Cour administrative d'appel de Bordeaux — Décision N° CAA33-24BX02415

lundi 27 janvier 2025

JuridictionCour administrative d'appel de Bordeaux
SectionCour administrative d'appel de Bordeaux
N° DossierCAA33-24BX02415
TypeOrdonnance
Recoursexcès de pouvoir
PublicationC
FormationJuge des référés

Texte intégral

Vu la procédure suivante :

Procédure contentieuse antérieure :

Mme C A B a demandé au tribunal administratif de la Guyane d'annuler l'arrêté du 25 novembre 2021 par lequel le préfet de la Guyane a rejeté sa demande de renouvellement de titre de séjour.

Par un jugement n° 2200656 du 25 avril 2024, le tribunal administratif de la Guyane a rejeté sa demande.

Procédure devant la cour administrative d'appel :

Par une requête enregistrée le 8 octobre 2024, Mme A B, représentée par Me Guettas, demande à la cour :

1°) d'annuler le jugement du tribunal administratif de la Guyane du 25 avril 2024 ;

2°) d'annuler l'arrêté du 25 novembre 2021 du préfet de la Guyane ;

3°) d'enjoindre au préfet de la Guyane de lui délivrer un titre de séjour, ou, à défaut, de procéder au réexamen de sa situation, dans le délai d'un mois à compter de la notification de la décision à intervenir, sous astreinte de 80 euros par jour de retard ;

4°) de mettre à la charge de l'Etat le versement au profit de son conseil d'une somme de 1 500 euros sur le fondement des dispositions combinées des articles L. 761-1 du code de justice administrative et 37 de la loi n° 91-647 du 10 juillet 1991 relative à l'aide juridique.

Elle soutient que :

- l'arrêté contesté est insuffisamment motivé ;

- il est entaché d'un défaut d'examen particulier de sa situation personnelle ;

- il méconnaît les dispositions de l'article L. 425-9 du code de l'entrée et du séjour des étrangers et du droit d'asile ;

- il méconnaît les stipulations de l'article 8 de la convention européenne de sauvegarde des droits de l'homme et des libertés fondamentales.

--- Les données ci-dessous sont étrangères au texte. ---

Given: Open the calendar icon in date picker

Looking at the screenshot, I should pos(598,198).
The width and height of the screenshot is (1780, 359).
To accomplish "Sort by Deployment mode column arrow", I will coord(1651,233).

Par une décision n° 2024/001972 du 12 septembre 2024, le bureau d'aide juridictionnelle près le tribunal judiciaire de Bordeaux a admis Mme A B au bénéfice de l'aide juridictionnelle totale.

Vu les autres pièces du dossier.

Vu :

- la convention européenne de sauvegarde des droits de l'homme et des libertés fondamentales ;

- le code de l'entrée et du séjour des étrangers et du droit d'asile ;

- le code des relations entre le public et l'administration ;

- la loi n° 91-647 du 10 juillet 1991 ;

- le code de justice administrative.

Considérant ce qui suit :

1. Aux termes du dernier alinéa de l'article R. 222-1 du code de justice administrative : " Les présidents des cours administratives d'appel, les premiers vice-présidents des cours et les présidents des formations de jugement des cours, ainsi que les autres magistrats ayant le grade de président désignés à cet effet par le président de la cour peuvent, en outre, par ordonnance, rejeter (), après l'expiration du délai de recours ou, lorsqu'un mémoire complémentaire a été annoncé, après la production de ce mémoire les requêtes d'appel manifestement dépourvues de fondement. () ".

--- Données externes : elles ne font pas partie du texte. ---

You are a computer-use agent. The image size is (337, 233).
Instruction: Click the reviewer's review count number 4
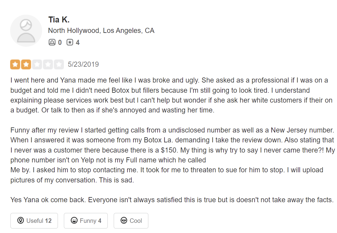pyautogui.click(x=78, y=42)
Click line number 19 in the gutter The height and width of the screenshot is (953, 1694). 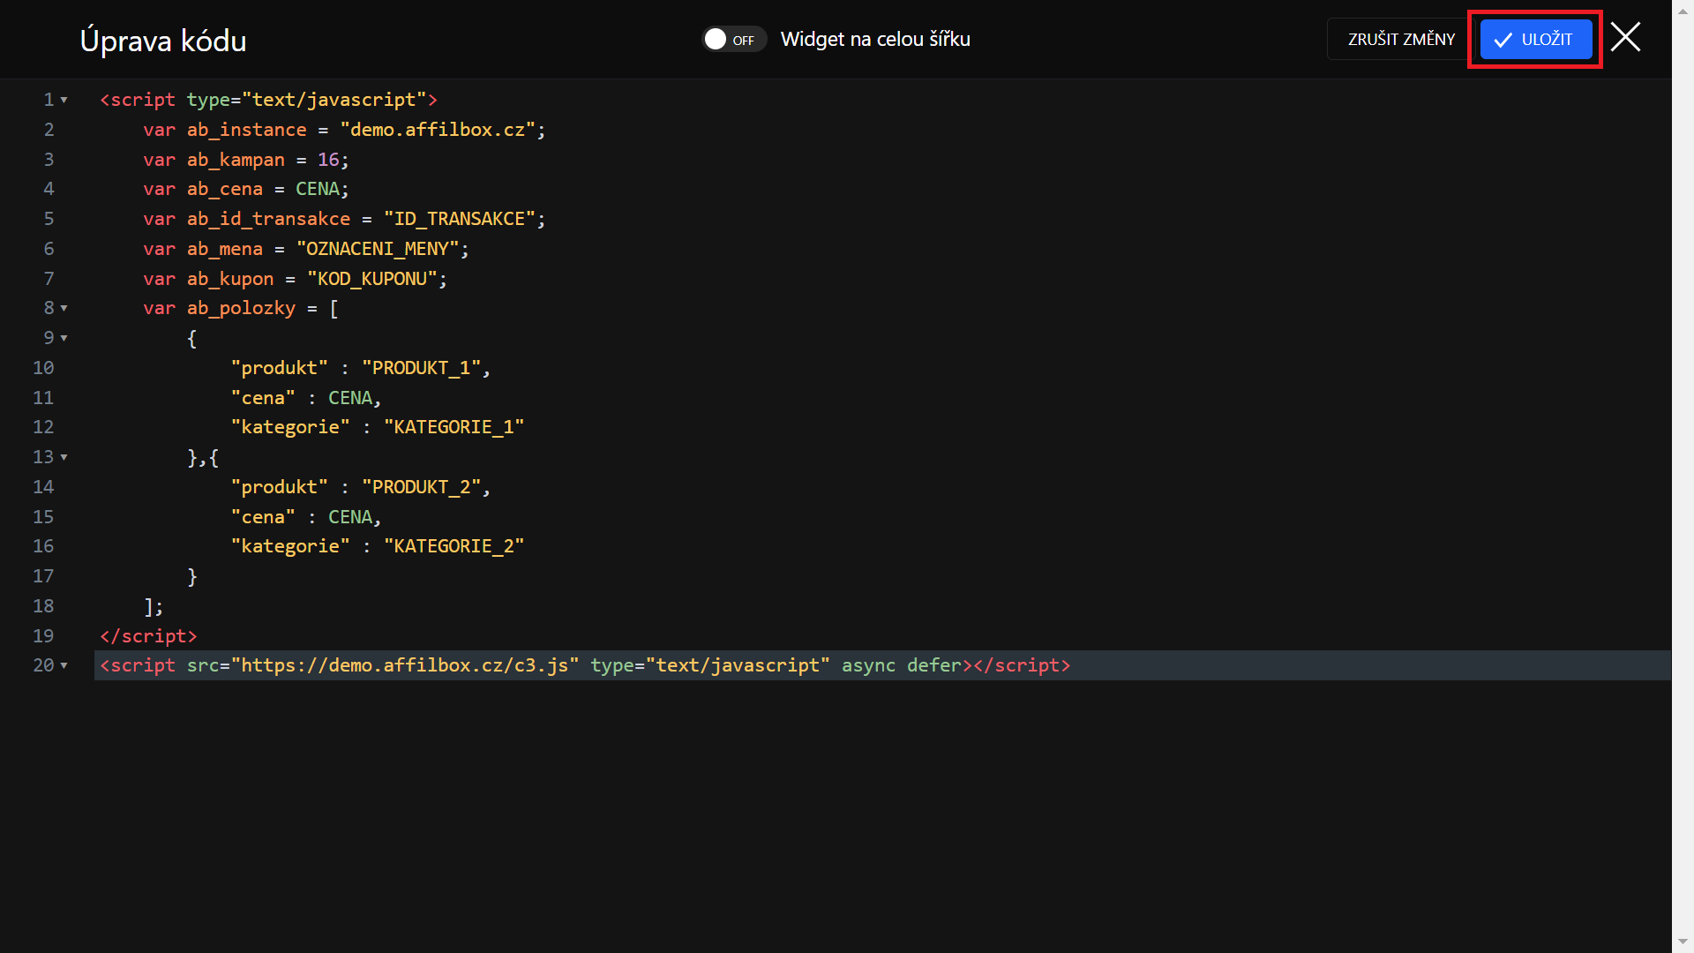(43, 636)
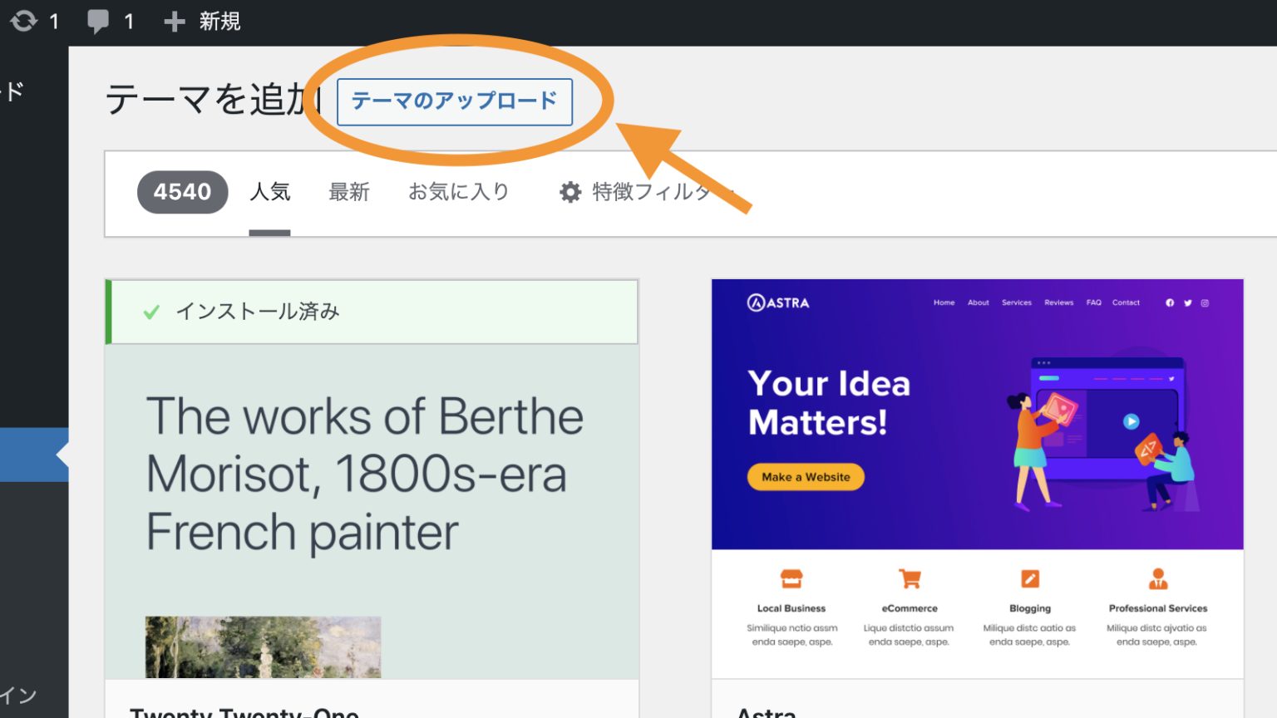Click the Astra logo in the theme preview
The image size is (1277, 718).
click(777, 302)
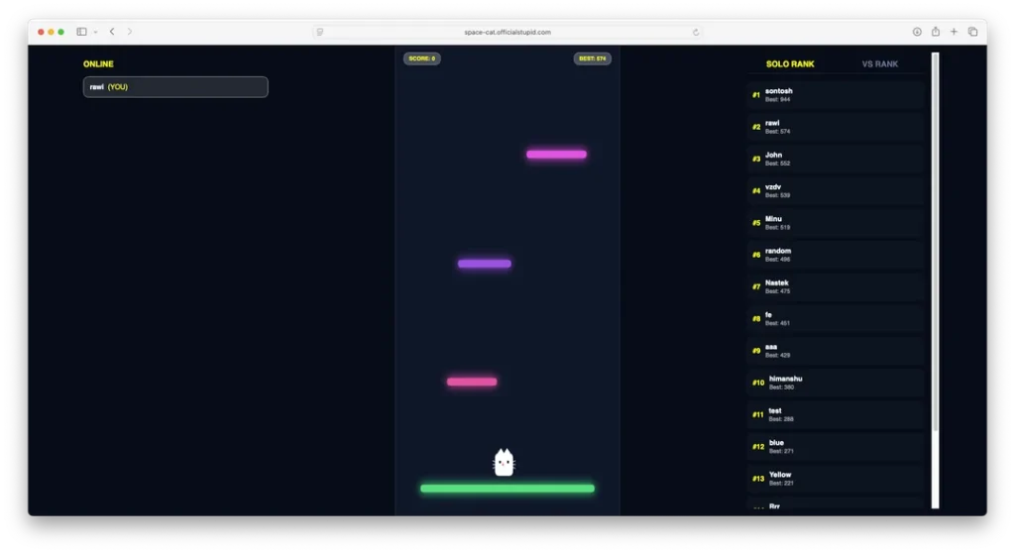Click the white space cat character
The width and height of the screenshot is (1015, 553).
(x=504, y=463)
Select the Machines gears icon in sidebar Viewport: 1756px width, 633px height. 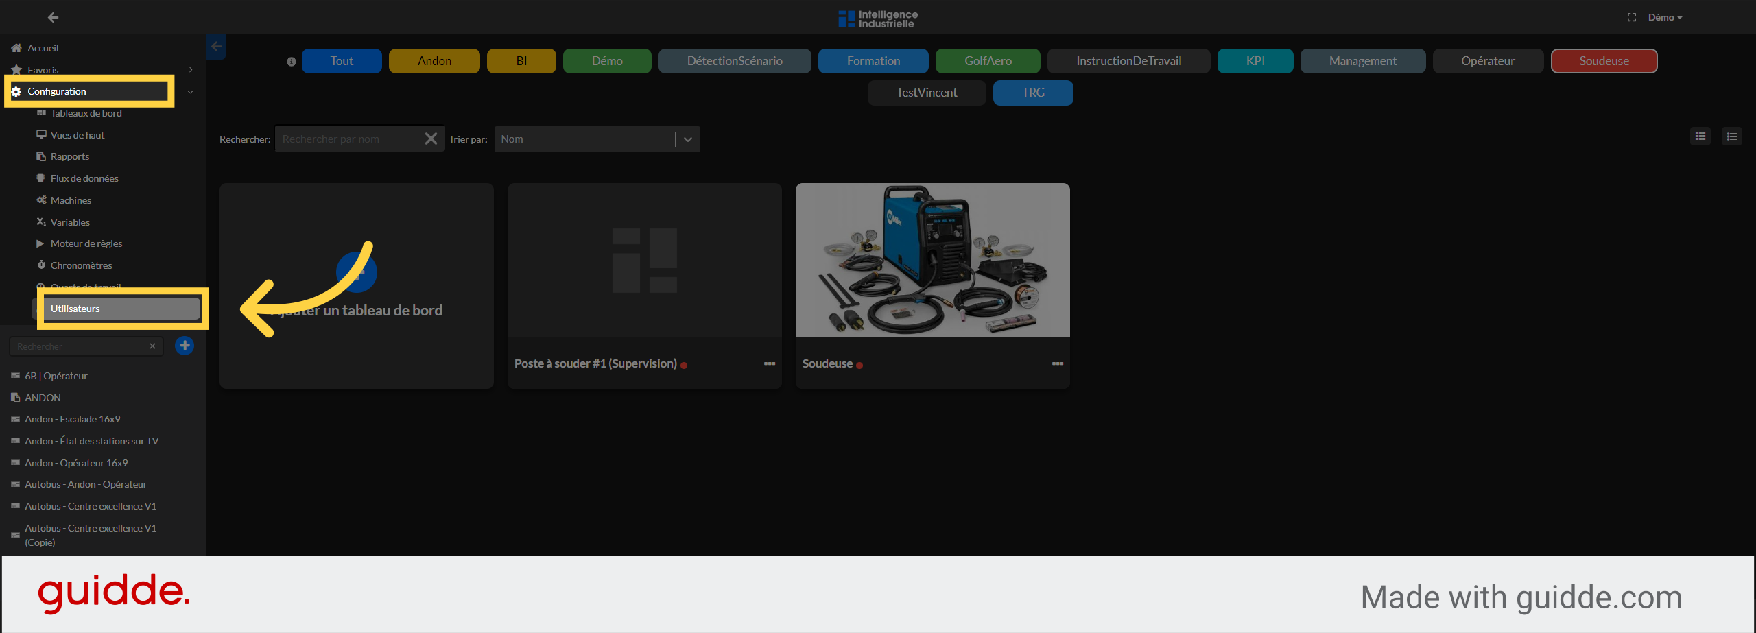click(x=41, y=200)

2. Mme A B, ressortissante colombienne née le 26 octobre 2018, est entrée irrégulièrement en France en 2017 selon ses déclarations et a été mise en possession d'un titre de séjour en qualité d'étrangère malade. Le 11 août 2021, elle a sollicité le renouvellement de son titre de séjour sur le fondement des dispositions de l'article L. 425-9 du code de l'entrée et du séjour des étrangers et du droit d'asile. Par un arrêté du 25 novembre 2021, le préfet de la Guyane a refusé de lui délivrer le titre de séjour sollicité au motif que, selon l'avis émis le 27 octobre 2021 par le collège des médecins de l'Office français de l'immigration et de l'intégration, le défaut de prise en charge médicale de son état de santé ne l'exposait pas à des conséquences d'une exceptionnelle gravité. Mme A B relève appel du jugement du 25 avril 2024 par lequel le tribunal administratif de la Guyane a rejeté sa demande tendant à l'annulation de cet arrêté.

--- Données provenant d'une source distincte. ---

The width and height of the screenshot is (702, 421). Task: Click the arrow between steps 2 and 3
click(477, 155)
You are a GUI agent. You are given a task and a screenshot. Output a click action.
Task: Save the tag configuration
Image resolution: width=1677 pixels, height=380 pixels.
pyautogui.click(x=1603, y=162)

3. En premier lieu, aux termes de l'article L. 425-9 du code de l'entrée et du séjour des étrangers et du droit d'asile : " L'étranger, résidant habituellement en France, dont l'état de santé nécessite une prise en charge médicale dont le défaut pourrait avoir pour lui des conséquences d'une exceptionnelle gravité et qui, eu égard à l'offre de soins et aux caractéristiques du système de santé dans le pays dont il est originaire, ne pourrait pas y bénéficier effectivement d'un traitement approprié, se voit délivrer une carte de séjour temporaire portant la mention " vie privée et familiale " d'une durée d'un an. La condition prévue à l'article L. 412-1 n'est pas opposable / La décision de délivrer cette carte de séjour est prise par l'autorité administrative après avis d'un collège de médecins du service médical de l'Office français de l'immigration et de l'intégration, dans des conditions définies par décret en Conseil d'Etat / () ".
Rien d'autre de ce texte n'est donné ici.